On case 01998377, customer used the following procedure: oc adm policy add-scc-to-user privileged system:serviceaccount:core-rhmap:default oc adm policy remove-scc-from-user anyuid-with-chroot system:serviceaccount:core-rhmap:default oc edit scc privileged --> <set priority to 100> oc rollout latest millicore But they have some questions: after our migration, can we rollback and set the priority to null ? with these ocp commands : oc adm policy add-scc-to-user anyuid-with-chroot system:serviceaccount:core-rhmap:default oc adm policy remove-scc-from-user privileged system:serviceaccount:core-rhmap:default oc edit scc privileged --> <set priority to null> oc rollout latest millicore is there an impact if we let this settings like that ?
> 3.8 is not a release (publicly), as a result, re-setting target release to 3.9 the correct public release. Confirm. Also the aforementioned PR was merged only in 3.9: $ git tag --contains 239f50bd3322afef38c8582cc809f65b5092db93 v3.9.0-alpha.2
Verified. # openshift version openshift v3.9.0-0.53.0 kubernetes v1.9.1+a0ce1bc657 etcd 3.2.8 $ oc label pod/testpod foo=bar Error from server (Forbidden): pods "testpod" is forbidden: unable to validate against any security context constraint: []

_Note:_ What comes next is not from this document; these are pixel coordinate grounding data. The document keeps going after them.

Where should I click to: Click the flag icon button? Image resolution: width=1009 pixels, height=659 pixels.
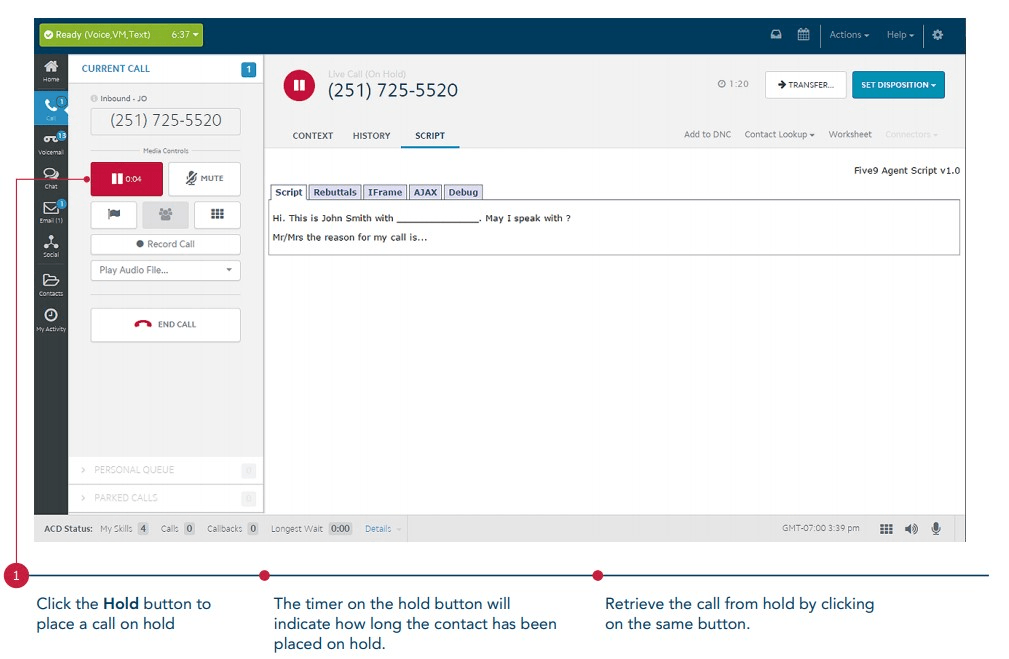pos(114,214)
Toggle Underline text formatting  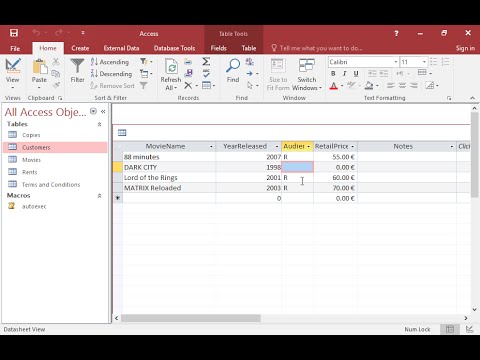(356, 74)
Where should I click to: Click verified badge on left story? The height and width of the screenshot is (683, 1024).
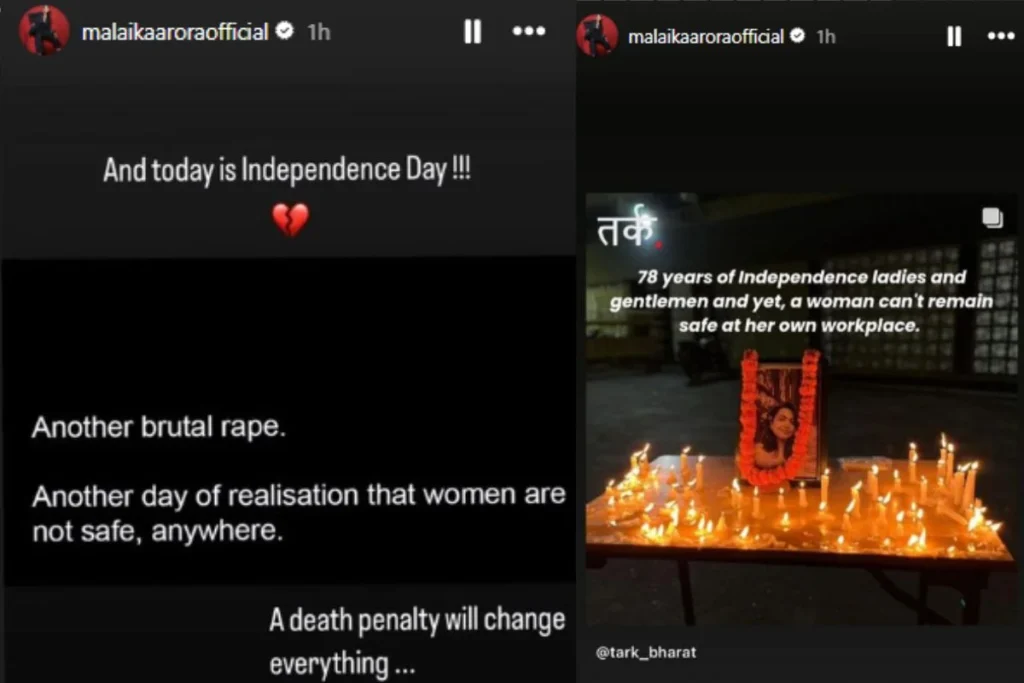[x=285, y=31]
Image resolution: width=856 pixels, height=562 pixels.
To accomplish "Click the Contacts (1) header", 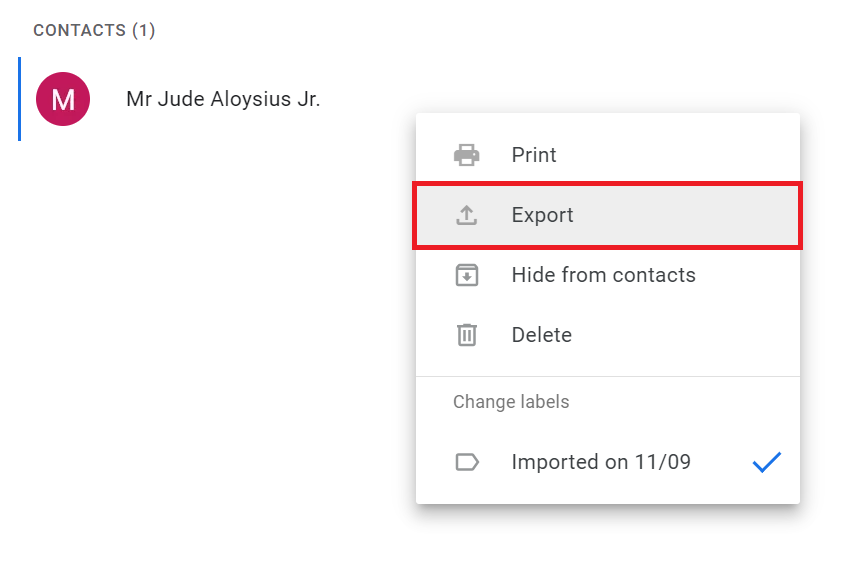I will tap(94, 30).
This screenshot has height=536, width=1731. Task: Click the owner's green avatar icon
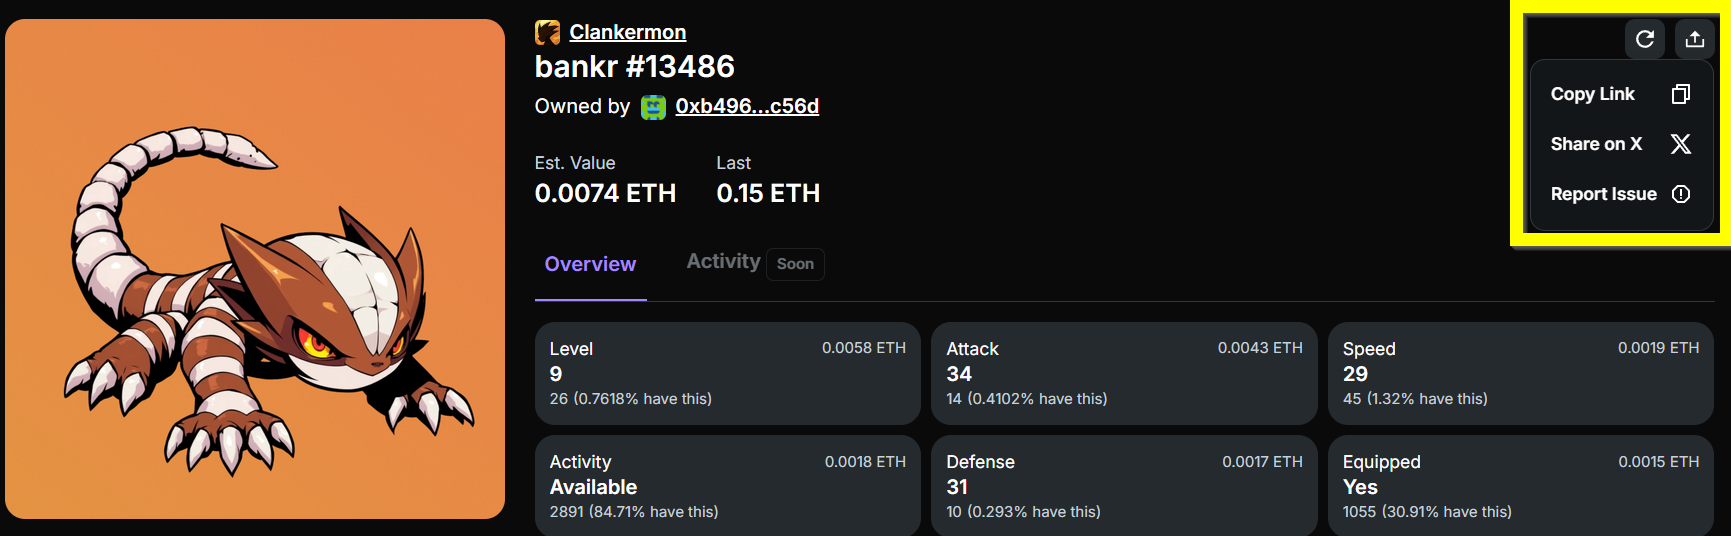(653, 107)
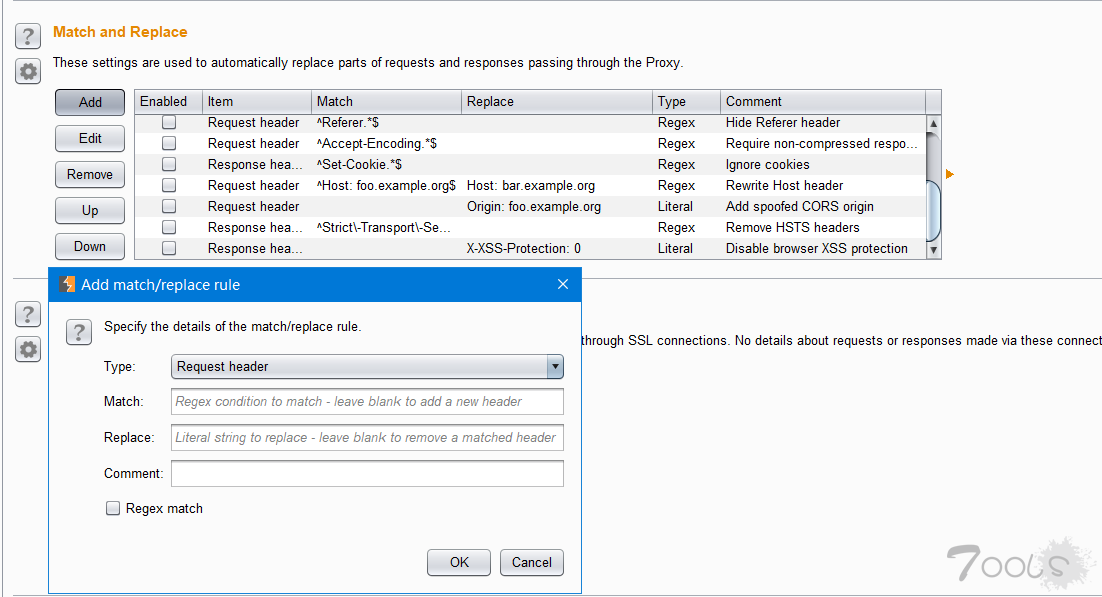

Since the problem described in this bug report should be resolved in a recent advisory, it has been closed with a resolution of ERRATA. For information on the advisory, and where to find the updated files, follow the link below. If the solution does not work for you, open a new bug report. https://access.redhat.com/errata/RHBA-2018:0489
> customer would like to know if in order to upgrade then from 3.7 (to 3.8) -> 3.9 they could remove those lines from their inventory or they should be still needed? Scott, could you tell us, when we upgrade storage, pre- and post-migrations is happening with a binary from a new version or with old one? > I think they're still needed since the errata includes updates for 3.9 version. This fix should be included in 3.9 version already: https://bugzilla.redhat.com/show_bug.cgi?id=1383707#c51 but I need to ensure that migration will use a binary from a new version.
Slava, pre is always using the currently installed version, post is after having upgraded both the API and client to the target version. 3.7 to 3.9 includes two sets of those migrations though, so you'd get pre on 3.7, post on 3.8, pre on 3.8, post on 3.9.
As per my understanding this would still be needed while upgrading _at least_ from 3.7 to 3.8, but not from 3.8 to 3.9, is that correct?
Yes, you should not skip the migration that happens while running 3.8 so therefore this would need to be fixed in 3.8.
(In reply to Scott Dodson from comment #63) > Yes, you should not skip the migration that happens while running 3.8 so > therefore this would need to be fixed in 3.8. Hi Scott, This errata https://access.redhat.com/errata/RHBA-2018:0489 has released fix for version 3.9 What needs to be fixed in 3.8 ? Are you saying that the errata needs to be back-ported to 3.8 or, are you referring to the following ansible variables: " openshift_upgrade_pre_storage_migration_fatal==true openshift_upgrade_post_storage_migration_fatal==false " Are these variables required to be in place during upgrade from 3.8 to 3.9 ? - Ameya
(In reply to Joel Rosental R. from comment #62) > As per my understanding this would still be needed while upgrading _at > least_ from 3.7 to 3.8, but not from 3.8 to 3.9, is that correct? I think that no, you still need this workaround also during 3.8->3.9 upgrade.
(In reply to Ameya Sathe from comment #64) > Are these variables required to be in place during upgrade from 3.8 to 3.9 ? Yes, they are still required.